→ Work order
Count the lines in the entries that contain "portrait". Say the number and nothing more.

→ Material for the task

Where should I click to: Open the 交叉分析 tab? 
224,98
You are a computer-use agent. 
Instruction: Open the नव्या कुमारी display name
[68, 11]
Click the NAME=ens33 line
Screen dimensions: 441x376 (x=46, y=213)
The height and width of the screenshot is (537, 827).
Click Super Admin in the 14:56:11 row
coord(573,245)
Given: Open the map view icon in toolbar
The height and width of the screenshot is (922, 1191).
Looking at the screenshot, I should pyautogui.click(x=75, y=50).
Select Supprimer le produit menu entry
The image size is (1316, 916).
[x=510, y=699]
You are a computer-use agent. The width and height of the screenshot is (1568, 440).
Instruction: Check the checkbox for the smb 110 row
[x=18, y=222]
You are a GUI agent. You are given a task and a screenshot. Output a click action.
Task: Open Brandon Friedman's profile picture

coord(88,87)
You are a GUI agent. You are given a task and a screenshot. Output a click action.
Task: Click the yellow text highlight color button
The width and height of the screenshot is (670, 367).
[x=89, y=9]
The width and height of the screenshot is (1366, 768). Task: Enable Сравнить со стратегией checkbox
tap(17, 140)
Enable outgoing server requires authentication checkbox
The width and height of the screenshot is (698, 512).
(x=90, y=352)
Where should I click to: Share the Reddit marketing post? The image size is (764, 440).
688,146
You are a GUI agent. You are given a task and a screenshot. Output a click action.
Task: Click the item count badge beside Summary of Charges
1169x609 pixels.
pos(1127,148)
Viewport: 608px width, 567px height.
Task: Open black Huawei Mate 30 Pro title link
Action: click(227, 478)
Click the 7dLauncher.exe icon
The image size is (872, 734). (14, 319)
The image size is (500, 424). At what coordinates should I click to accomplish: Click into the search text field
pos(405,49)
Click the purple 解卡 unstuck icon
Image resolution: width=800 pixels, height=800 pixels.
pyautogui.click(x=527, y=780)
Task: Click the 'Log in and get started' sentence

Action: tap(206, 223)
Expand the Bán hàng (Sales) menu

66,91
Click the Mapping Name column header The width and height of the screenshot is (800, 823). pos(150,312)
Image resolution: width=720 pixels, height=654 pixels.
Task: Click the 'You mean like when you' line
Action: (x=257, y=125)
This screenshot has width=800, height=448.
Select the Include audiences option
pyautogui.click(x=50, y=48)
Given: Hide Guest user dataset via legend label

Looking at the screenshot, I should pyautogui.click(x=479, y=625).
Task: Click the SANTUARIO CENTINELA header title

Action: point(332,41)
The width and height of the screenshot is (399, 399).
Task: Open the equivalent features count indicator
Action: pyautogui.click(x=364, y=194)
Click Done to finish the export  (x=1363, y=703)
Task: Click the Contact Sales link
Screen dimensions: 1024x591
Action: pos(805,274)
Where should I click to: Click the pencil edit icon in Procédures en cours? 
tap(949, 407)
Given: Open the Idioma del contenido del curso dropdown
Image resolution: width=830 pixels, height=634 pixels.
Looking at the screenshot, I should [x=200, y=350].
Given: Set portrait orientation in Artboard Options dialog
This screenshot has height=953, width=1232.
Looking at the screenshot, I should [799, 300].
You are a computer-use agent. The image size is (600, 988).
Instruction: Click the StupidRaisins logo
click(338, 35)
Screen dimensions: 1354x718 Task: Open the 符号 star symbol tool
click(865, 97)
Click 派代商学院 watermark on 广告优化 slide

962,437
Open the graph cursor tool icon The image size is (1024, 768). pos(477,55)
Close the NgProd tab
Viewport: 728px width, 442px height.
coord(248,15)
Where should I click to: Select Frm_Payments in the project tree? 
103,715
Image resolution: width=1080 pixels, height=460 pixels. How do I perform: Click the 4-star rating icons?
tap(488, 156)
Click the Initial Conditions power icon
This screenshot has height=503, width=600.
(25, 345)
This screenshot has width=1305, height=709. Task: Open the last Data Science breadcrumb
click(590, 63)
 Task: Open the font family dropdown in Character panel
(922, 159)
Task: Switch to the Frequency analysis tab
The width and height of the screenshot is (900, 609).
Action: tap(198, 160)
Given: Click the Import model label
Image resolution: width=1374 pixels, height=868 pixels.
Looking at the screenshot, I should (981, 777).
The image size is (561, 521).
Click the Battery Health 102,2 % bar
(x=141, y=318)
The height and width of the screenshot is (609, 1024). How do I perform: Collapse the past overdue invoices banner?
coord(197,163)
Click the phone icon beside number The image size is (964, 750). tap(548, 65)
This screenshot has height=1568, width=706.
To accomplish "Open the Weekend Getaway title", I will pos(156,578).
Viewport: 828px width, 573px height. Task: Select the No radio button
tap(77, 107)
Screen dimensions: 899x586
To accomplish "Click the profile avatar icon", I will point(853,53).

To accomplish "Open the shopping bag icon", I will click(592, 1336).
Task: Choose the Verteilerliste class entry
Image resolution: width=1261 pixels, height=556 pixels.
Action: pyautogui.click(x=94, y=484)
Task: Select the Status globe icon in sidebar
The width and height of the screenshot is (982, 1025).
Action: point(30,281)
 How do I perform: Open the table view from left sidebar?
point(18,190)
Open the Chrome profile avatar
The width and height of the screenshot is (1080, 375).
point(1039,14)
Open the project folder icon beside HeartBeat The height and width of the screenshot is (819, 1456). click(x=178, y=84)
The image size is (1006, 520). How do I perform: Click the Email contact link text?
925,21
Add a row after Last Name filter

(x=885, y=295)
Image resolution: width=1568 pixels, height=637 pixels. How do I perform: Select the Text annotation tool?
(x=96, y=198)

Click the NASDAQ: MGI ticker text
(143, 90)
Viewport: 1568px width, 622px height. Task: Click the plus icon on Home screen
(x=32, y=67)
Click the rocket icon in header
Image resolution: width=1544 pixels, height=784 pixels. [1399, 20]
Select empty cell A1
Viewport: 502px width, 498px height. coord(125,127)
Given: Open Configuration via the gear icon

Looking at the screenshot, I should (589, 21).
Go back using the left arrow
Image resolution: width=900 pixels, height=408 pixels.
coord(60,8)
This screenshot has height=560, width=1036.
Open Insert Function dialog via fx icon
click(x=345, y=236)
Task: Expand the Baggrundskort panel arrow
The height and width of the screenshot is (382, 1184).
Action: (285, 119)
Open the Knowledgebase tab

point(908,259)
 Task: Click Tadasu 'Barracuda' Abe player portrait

→ Output for this exercise
2